Running Deep Learning extension with CUDA 10.2?

jacobcybulski · April 2020

I can see in the new version of the Deep Learning extension the requirement for CUDA 10.0. However the new Tensorflow, which I also use on my system, requires CUDA 10.1+ and runs with the newest one too, which is CUDA 10.2. The release notes for the extension suggest to contact RM for assistance. As it is, the preferences for the GPU/CPU switch are complaining about my CUDA. I imagine I may need to set up a multi-CUDA system on my Ubuntu 18.04? Or is there some easy tweak to run the extension with the newer version of CUDA?

jczogalla · April 2020

Hi @jacobcybulski,

we currently rely on CUDA 10.0, so a multi-CUDA setup might be a possibility.

We are also currently working on the next version, which would rely on 10.2, but the release date is not clear yet.

Cheers

Jan

pschlunder · April 2020

Hey @jacobcybulski

find a version build against CUDA 10.2 and cuDNN 7.6 here:

https://rapidminer-my.sharepoint.com/:u:/p/jczogalla/Eb6AEfElolJHjrT6lUNt7xQBGu2d4NmCRsKMRJ5rdwKXiw?e=fFXP25

(link is only valid until May 14th, if you need the extension and the link expired please point it out and we'll update).

You can place the downloaded jar under your .RapidMiner/extensions folder. Once we'll release 0.9.4 it should be automatically used since it's a newer version.

Another option would be to also install 10.0 and set the CUDA environment variable to the 10.0 version for the environment you're using RapidMiner in.

Hope this helps,

Philipp

jacobcybulski · April 2020

@jczogalla I have got a workaround! When you export the settings for LD_LIBRARY_PATH and a PATH to /usr/local/cuda within Rapid-Miner.sh, miraculously it is then possible to switch from CPU to GPU and Deep Learning operators actually execute on a GPU!

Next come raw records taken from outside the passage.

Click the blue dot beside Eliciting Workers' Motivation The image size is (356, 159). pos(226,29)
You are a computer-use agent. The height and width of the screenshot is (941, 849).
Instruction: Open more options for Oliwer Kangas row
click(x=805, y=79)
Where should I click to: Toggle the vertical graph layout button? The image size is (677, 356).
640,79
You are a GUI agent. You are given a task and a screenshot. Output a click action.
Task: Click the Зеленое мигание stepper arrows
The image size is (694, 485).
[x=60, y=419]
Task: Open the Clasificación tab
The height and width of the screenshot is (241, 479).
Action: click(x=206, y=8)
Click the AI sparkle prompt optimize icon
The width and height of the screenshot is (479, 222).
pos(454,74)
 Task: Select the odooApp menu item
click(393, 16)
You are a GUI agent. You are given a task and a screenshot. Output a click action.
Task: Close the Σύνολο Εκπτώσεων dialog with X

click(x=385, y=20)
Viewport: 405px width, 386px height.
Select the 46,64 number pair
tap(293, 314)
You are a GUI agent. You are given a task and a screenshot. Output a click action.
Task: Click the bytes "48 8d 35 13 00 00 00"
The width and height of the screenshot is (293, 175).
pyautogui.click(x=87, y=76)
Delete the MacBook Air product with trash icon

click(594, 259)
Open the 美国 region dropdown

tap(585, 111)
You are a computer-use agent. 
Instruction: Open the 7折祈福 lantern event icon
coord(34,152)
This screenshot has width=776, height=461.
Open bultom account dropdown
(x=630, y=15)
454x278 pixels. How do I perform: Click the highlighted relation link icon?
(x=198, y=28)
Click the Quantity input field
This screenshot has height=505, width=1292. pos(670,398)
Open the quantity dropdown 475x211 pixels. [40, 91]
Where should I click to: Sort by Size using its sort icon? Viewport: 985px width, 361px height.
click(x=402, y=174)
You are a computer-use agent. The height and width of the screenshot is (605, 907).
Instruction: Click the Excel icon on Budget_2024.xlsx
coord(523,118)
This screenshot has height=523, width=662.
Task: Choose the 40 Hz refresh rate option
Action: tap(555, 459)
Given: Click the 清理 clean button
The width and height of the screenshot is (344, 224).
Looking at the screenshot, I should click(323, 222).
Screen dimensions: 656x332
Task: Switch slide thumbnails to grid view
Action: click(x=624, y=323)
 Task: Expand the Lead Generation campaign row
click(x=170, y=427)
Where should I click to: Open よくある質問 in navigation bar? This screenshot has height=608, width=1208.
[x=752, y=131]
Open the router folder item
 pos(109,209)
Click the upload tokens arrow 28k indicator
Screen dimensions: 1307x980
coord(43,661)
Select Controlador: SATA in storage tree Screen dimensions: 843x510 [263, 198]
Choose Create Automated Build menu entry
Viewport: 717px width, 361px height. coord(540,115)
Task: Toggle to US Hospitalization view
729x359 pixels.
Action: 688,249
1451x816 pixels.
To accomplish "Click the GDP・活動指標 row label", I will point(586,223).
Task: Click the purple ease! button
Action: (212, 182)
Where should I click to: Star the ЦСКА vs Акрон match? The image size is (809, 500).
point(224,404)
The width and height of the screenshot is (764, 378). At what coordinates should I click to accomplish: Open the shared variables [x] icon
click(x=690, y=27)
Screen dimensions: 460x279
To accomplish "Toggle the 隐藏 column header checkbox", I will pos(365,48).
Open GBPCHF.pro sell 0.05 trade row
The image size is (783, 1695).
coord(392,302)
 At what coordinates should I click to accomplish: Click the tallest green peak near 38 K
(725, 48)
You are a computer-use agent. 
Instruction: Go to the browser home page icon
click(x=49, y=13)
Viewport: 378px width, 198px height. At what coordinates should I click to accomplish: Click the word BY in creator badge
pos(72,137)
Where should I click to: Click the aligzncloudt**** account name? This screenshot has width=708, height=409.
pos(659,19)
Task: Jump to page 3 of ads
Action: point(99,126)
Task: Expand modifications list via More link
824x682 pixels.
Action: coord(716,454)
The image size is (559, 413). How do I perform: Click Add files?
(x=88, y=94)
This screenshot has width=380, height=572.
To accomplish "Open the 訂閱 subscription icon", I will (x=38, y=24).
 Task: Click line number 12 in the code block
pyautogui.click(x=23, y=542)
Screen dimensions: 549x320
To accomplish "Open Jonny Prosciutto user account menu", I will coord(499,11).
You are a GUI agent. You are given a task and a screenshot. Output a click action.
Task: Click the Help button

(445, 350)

I have tried to set these environment variables in /etc/profile and /etc/environment but it did not matter. Perhaps there is some global setting for JVM?

MartinLiebig · April 2020

Hi @jacobcybulski ,

i think the built we have on marketplace requieres a specific cuda version. We may be able to provide a custom build, right @pschlunder ?

Cheers,

Martin

jacobcybulski · April 2020

Thanks @jczogalla and @mschmitz , I think I may need to reorganise my libraries to use a multiple CUDA setup

Jacob

jacobcybulski · April 2020

Hi @pschlunder , this would be fantastic! However, the link to rapidminer-my.sharepoint.com is not public so I cannot download it. If you could change its access to anyone this would be great. Thanks. Jacob

pschlunder · April 2020

Oh, sorry! Updated.

jacobcybulski · April 2020

@pschlunder , thanks a lot - I have downloaded the JAR file and will be playing with it. I've dropped it to .RapidMiner/extensions and it seems to be recognised. However, I am still having issues with the GPU. When I peeked into the .RapidMiner/extensions/workspace/rmx_deeplearning I can see the 9.4 SNAPSHOTS for cpu-backend and the libs, but the GPU-backend is still version 0.9.0 (in .javacpp cache there is only a CPU back end). Perhaps the GPU backend gets compiled only when the GPU option is happily accepted? Or is it only a CPU compiled snapshot? The RM error on switching to GPU backend is still that it is looking for CUDA 10.0.

Jacob

jczogalla · April 2020

Hi @jacobcybulski

I think this might now be a problem with how your path is set up. You are correct to assume that the GPU backend is only extracted/installed when it finds the correct CUDA version. Make sure that your path contains the CUDA 10.2 location and that it is before any other CUDA references in the path. I'm not sure about other environment variables in Linux that Java might pick up about libraries...

Cheers
Jan

jacobcybulski · April 2020

Thanks @jczogalla , I'll have to play with this, interestingly nvidia-smi finds it all just perfectly.

jczogalla · April 2020

Yeah, I guess they have some better heuristics for that

jacobcybulski · April 2020

Hi @jczogalla , it seems there is nothing I can do to make Deep Learning extension to switch to GPU, in neither of the versions of the extension. I removed all my NVIDIA drivers, CUDA and cuDNN libraries, cleaned the system and installed only CUDA 10.0 with cuDNN 7.4 as required. When switching to GPU I am always told it failed, which brings me to the only conclusion that RM Educational License is considered free for the purpose of running with GPU?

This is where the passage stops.